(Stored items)

○ ○ ○ ○

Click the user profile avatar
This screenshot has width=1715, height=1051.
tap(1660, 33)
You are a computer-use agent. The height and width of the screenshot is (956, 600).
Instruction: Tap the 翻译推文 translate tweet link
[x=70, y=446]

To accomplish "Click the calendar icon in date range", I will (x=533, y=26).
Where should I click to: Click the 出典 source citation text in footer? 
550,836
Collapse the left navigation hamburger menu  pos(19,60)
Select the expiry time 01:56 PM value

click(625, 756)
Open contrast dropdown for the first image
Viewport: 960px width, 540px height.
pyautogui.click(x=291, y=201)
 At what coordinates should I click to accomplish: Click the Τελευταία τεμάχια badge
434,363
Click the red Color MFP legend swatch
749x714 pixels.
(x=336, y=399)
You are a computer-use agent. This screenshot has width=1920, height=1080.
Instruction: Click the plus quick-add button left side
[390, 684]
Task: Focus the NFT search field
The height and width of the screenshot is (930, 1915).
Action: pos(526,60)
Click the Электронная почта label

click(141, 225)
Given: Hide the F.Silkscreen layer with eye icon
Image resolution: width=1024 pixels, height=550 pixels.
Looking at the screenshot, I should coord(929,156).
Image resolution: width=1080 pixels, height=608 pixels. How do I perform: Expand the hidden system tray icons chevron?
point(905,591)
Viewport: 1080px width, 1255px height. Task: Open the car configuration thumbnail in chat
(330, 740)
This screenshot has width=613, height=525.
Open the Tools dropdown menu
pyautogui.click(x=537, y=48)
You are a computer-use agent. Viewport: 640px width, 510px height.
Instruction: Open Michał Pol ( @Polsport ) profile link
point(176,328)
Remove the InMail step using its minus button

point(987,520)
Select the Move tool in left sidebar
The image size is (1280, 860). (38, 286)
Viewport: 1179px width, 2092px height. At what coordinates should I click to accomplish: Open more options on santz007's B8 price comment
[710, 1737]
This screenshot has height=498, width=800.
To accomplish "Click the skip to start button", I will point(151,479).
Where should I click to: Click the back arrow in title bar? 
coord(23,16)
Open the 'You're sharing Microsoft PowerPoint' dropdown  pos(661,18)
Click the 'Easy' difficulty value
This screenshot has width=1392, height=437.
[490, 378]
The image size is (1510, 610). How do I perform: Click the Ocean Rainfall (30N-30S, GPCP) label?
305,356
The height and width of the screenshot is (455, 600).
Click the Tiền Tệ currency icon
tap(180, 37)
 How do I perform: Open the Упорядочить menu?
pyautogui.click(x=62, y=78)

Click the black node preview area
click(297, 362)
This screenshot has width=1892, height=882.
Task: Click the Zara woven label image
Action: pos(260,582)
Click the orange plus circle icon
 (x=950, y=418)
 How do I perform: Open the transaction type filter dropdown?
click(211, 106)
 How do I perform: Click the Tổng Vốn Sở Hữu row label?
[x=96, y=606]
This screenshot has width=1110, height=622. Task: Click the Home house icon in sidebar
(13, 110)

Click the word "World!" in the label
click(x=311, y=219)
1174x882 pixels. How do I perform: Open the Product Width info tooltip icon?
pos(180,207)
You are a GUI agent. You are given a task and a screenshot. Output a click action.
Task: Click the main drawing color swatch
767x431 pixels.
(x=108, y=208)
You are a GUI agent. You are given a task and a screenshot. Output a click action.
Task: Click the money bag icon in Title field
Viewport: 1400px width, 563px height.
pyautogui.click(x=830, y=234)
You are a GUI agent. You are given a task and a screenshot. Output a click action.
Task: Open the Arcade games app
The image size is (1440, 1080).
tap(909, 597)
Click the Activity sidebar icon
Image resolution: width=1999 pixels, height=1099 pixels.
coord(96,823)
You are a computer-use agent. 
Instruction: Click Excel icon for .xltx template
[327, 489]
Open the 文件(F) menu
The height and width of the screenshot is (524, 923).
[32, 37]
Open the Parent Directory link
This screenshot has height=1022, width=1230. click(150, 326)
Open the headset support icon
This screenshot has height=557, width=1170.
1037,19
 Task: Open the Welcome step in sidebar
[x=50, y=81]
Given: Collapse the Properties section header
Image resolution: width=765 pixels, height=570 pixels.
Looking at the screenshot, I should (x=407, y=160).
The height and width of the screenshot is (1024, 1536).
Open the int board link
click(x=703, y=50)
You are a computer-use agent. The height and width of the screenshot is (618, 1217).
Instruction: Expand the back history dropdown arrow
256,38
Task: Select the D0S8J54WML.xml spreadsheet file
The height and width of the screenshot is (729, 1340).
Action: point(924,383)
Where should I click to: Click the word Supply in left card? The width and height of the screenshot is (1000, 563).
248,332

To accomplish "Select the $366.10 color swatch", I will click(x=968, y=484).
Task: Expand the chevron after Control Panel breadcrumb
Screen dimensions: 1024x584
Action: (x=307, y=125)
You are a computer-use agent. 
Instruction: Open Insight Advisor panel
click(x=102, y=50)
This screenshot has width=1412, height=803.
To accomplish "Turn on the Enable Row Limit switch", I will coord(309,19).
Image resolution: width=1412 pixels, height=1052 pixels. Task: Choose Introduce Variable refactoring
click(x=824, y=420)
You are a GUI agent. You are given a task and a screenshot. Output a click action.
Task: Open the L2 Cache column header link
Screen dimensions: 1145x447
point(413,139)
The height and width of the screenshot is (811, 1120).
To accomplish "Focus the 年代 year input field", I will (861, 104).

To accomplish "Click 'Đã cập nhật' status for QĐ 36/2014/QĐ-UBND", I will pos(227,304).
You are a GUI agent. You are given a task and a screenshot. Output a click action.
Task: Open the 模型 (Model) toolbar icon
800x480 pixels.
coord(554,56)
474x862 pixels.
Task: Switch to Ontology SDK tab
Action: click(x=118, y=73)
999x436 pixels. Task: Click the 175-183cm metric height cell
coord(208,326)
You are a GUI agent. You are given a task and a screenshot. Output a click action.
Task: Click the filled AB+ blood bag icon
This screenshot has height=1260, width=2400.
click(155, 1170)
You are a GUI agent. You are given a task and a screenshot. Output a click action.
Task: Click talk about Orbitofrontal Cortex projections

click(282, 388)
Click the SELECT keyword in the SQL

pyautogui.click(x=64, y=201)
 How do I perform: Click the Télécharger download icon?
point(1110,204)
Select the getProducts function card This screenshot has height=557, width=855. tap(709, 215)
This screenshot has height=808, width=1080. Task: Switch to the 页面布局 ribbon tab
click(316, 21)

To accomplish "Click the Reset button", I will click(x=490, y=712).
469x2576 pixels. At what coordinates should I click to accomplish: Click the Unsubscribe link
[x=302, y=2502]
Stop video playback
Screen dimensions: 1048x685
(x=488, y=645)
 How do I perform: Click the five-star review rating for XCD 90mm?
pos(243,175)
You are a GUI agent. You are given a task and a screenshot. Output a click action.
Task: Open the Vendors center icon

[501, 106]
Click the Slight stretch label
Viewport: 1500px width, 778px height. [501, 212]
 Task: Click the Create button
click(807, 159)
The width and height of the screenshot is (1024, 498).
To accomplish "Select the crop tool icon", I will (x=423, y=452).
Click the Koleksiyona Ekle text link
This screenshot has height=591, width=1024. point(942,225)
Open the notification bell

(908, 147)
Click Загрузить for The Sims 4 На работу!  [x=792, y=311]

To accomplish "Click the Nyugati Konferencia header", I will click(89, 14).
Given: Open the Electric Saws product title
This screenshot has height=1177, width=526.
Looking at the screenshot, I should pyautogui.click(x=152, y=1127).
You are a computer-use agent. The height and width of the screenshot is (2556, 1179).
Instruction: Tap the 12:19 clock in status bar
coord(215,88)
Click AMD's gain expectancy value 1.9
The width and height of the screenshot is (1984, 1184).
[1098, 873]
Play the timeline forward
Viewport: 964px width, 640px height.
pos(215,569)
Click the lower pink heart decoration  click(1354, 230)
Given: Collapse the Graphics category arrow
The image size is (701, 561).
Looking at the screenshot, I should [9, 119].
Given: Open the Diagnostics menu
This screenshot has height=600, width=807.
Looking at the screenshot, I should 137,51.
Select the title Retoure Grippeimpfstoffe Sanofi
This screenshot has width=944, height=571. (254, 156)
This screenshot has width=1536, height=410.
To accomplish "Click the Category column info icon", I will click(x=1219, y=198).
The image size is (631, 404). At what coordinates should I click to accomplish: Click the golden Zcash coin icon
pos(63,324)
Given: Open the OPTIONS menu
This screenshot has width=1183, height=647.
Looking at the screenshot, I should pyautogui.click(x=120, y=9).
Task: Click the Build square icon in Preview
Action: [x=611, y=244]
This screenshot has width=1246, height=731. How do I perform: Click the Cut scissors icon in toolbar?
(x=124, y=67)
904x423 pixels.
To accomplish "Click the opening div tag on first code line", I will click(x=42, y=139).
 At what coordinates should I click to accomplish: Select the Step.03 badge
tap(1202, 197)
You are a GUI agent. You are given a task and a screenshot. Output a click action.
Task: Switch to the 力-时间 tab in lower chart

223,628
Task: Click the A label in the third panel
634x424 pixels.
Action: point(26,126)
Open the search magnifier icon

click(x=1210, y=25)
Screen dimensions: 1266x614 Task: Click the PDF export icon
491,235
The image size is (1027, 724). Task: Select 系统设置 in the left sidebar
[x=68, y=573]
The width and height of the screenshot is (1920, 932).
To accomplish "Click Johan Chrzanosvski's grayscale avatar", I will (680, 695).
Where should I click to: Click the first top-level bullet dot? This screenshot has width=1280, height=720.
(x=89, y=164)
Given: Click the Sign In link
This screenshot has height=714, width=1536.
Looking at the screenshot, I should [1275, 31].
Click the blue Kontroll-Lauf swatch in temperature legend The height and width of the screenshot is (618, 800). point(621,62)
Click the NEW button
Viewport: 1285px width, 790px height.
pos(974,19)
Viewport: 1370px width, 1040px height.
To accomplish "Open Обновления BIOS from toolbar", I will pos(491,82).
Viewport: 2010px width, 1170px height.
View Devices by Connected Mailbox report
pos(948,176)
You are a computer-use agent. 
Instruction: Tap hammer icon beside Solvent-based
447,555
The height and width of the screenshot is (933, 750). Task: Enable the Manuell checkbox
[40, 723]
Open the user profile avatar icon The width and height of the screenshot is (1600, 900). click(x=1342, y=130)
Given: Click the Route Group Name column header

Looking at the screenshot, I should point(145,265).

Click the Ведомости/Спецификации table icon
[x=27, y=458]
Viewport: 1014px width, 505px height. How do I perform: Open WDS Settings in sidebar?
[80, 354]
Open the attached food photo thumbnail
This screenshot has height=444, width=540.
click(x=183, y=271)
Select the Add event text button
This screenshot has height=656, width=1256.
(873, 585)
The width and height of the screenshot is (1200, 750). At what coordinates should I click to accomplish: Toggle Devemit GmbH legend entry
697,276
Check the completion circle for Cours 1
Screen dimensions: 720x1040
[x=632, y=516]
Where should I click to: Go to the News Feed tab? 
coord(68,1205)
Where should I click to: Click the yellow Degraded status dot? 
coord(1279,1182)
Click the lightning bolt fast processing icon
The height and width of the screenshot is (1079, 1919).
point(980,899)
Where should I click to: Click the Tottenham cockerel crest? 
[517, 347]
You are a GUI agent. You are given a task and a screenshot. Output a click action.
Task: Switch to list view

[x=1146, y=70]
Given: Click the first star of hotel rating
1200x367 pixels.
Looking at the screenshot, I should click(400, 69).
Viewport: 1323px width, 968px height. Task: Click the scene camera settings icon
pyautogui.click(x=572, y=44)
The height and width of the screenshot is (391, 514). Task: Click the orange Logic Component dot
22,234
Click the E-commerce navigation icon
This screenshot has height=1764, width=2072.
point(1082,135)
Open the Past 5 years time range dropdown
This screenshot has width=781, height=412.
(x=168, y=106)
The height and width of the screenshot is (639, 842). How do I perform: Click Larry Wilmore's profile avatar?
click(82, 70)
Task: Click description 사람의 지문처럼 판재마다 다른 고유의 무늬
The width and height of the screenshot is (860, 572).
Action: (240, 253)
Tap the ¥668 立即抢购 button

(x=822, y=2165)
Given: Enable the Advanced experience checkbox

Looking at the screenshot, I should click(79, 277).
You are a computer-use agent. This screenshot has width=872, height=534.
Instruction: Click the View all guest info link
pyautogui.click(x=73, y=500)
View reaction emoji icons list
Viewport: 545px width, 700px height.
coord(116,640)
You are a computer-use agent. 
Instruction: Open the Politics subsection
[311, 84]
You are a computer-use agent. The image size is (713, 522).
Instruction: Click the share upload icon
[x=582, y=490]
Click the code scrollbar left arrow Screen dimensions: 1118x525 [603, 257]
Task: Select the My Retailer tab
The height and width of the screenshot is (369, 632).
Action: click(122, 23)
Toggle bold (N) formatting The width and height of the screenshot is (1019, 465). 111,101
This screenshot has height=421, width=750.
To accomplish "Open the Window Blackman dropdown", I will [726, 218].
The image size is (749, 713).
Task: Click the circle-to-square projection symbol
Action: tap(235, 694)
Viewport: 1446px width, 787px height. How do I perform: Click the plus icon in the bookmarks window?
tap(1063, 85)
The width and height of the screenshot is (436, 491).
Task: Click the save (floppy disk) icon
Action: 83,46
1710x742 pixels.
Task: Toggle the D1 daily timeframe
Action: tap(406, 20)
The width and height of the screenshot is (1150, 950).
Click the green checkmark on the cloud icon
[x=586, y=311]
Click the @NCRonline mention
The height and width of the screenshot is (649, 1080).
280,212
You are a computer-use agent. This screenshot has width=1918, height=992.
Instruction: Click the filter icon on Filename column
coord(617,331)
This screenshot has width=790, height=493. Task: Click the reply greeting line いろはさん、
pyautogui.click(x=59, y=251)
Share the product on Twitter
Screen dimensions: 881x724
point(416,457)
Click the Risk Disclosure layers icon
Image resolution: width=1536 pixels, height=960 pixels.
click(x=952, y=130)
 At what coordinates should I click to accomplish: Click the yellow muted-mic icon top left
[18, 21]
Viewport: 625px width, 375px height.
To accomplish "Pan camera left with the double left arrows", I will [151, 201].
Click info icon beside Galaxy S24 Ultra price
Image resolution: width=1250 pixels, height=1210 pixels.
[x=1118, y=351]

○ ○ ○ ○

• [Task description] From the records above, copy only the lines starting with the line that holds "Open the Past 5 years time range dropdown" and going on through the line that holds "has width=872, height=534.", exactly as written.

• [Solution to this exercise]
Open the Past 5 years time range dropdown
This screenshot has width=781, height=412.
(x=168, y=106)
The height and width of the screenshot is (639, 842). How do I perform: Click Larry Wilmore's profile avatar?
click(82, 70)
Task: Click description 사람의 지문처럼 판재마다 다른 고유의 무늬
The width and height of the screenshot is (860, 572).
Action: (240, 253)
Tap the ¥668 立即抢购 button

(x=822, y=2165)
Given: Enable the Advanced experience checkbox

Looking at the screenshot, I should click(79, 277).
You are a computer-use agent. This screenshot has width=872, height=534.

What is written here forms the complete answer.